═════ Data extract ═════

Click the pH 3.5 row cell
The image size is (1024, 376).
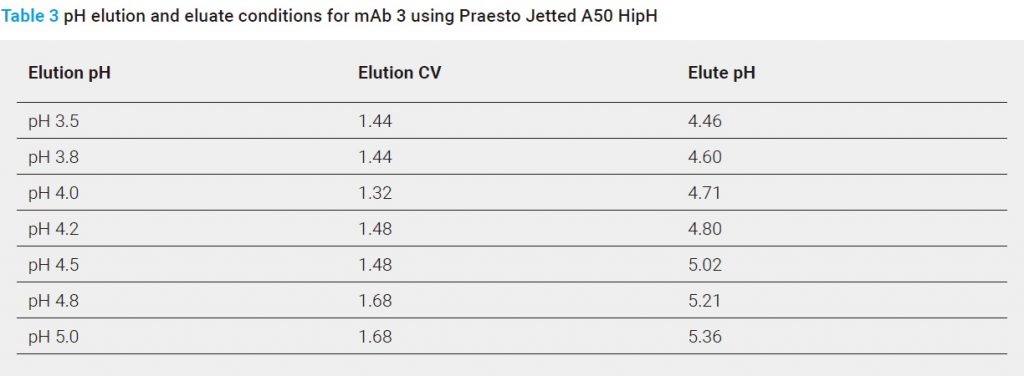[x=54, y=121]
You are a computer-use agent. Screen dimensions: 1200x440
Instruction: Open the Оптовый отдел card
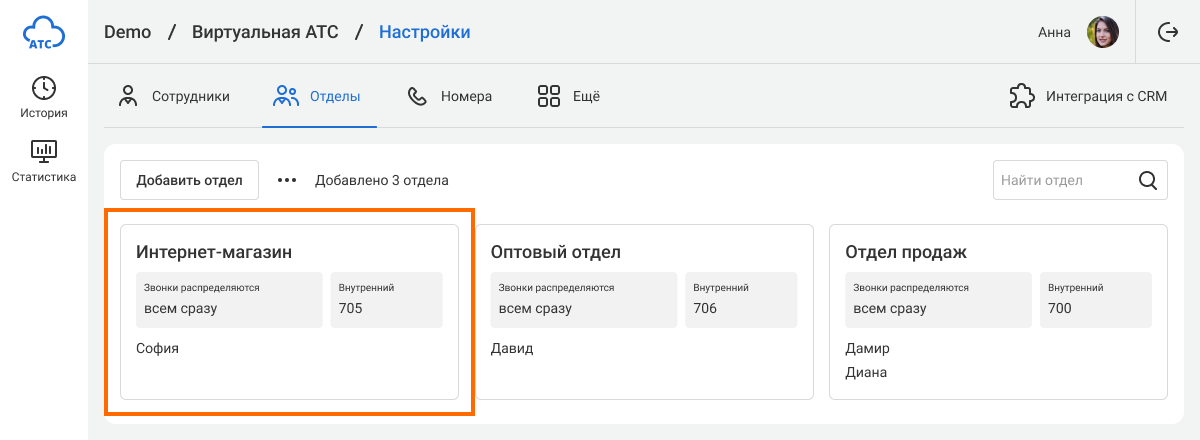click(644, 312)
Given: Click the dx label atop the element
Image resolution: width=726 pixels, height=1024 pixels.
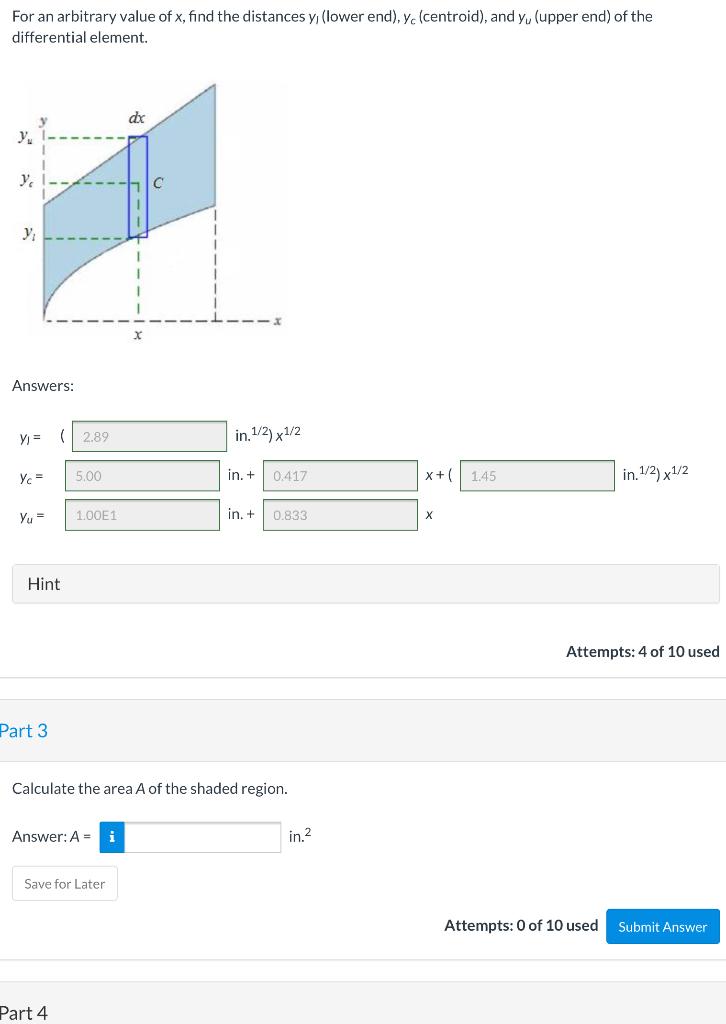Looking at the screenshot, I should point(136,118).
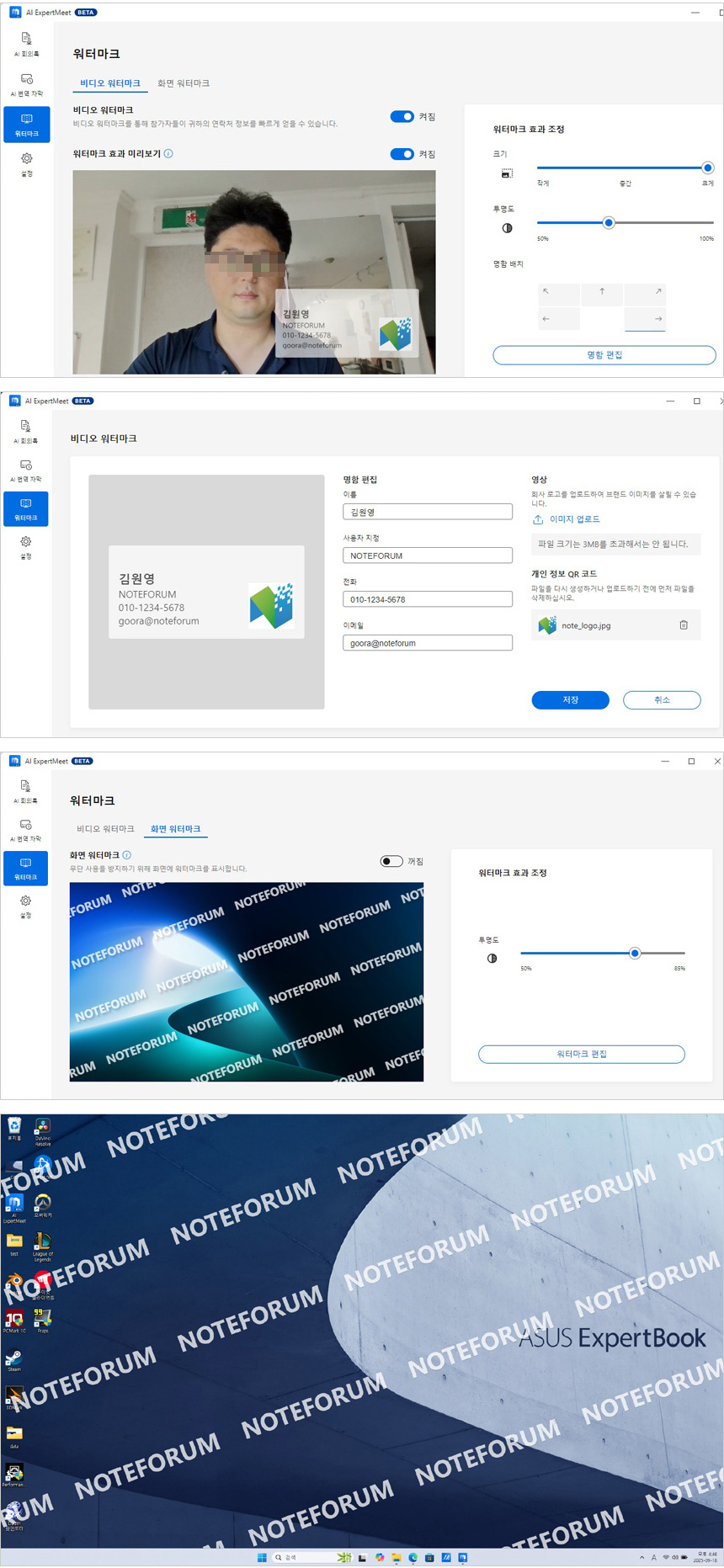The image size is (724, 1568).
Task: Click info icon beside 워터마크 효과 미리보기
Action: (x=168, y=154)
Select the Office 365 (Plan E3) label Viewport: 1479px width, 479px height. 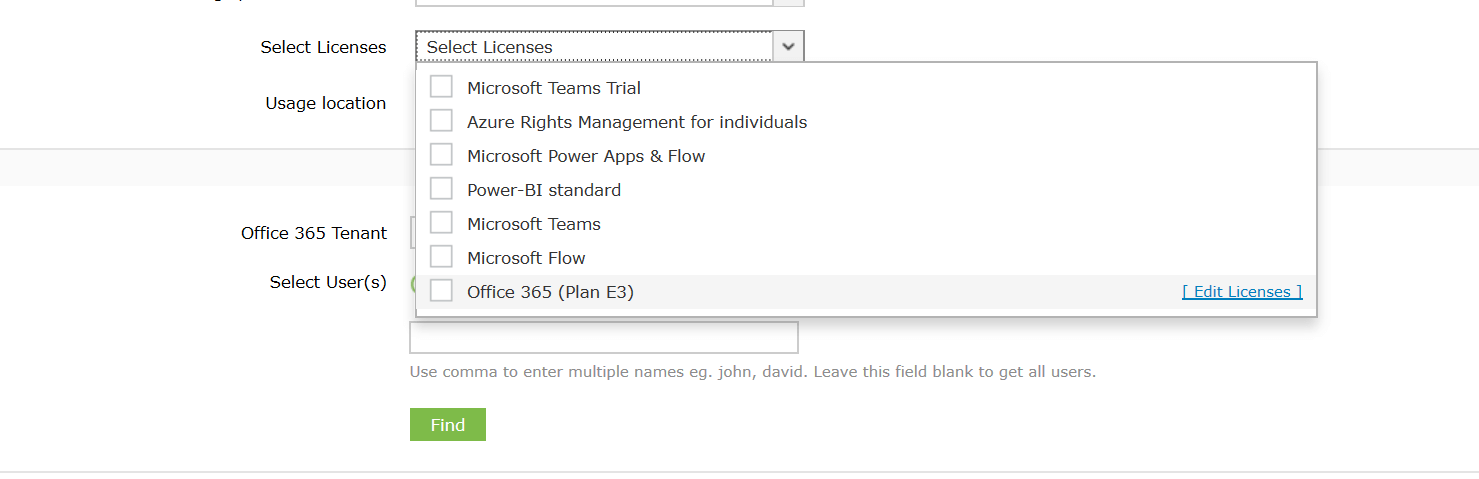550,292
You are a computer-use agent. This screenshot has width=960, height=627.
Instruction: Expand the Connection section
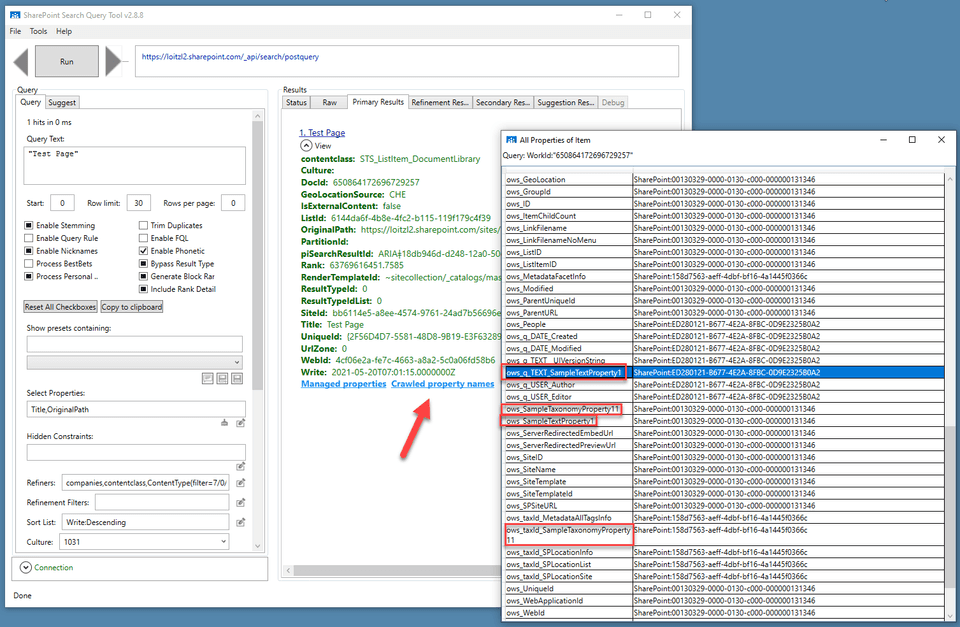pyautogui.click(x=25, y=567)
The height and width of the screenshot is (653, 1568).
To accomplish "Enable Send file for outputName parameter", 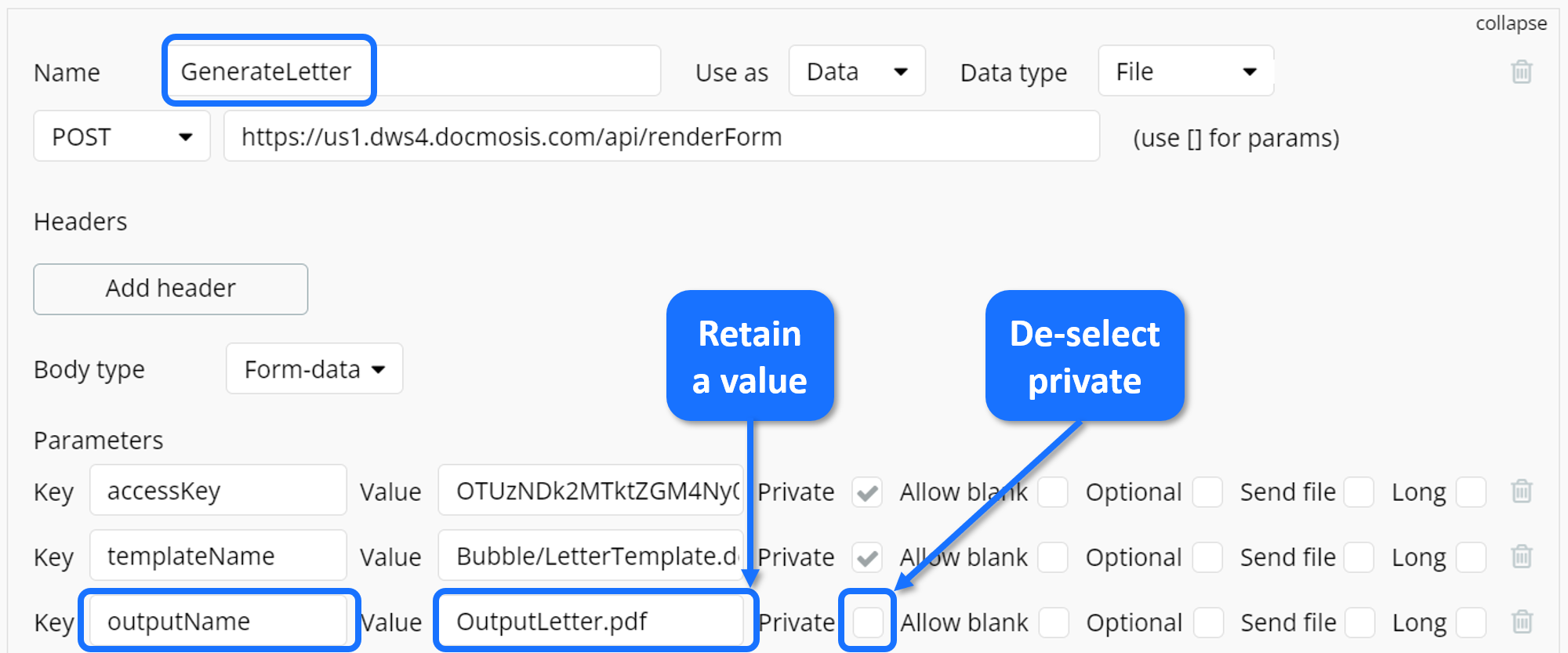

═════

### Action item
Output, exactly and with no pictures, every line from the one that contains "Instruction: Expand the Connection section" through the final line of the entries.

### Answer to this problem
Instruction: Expand the Connection section
pyautogui.click(x=25, y=567)
The height and width of the screenshot is (653, 1568).
To accomplish "Enable Send file for outputName parameter", 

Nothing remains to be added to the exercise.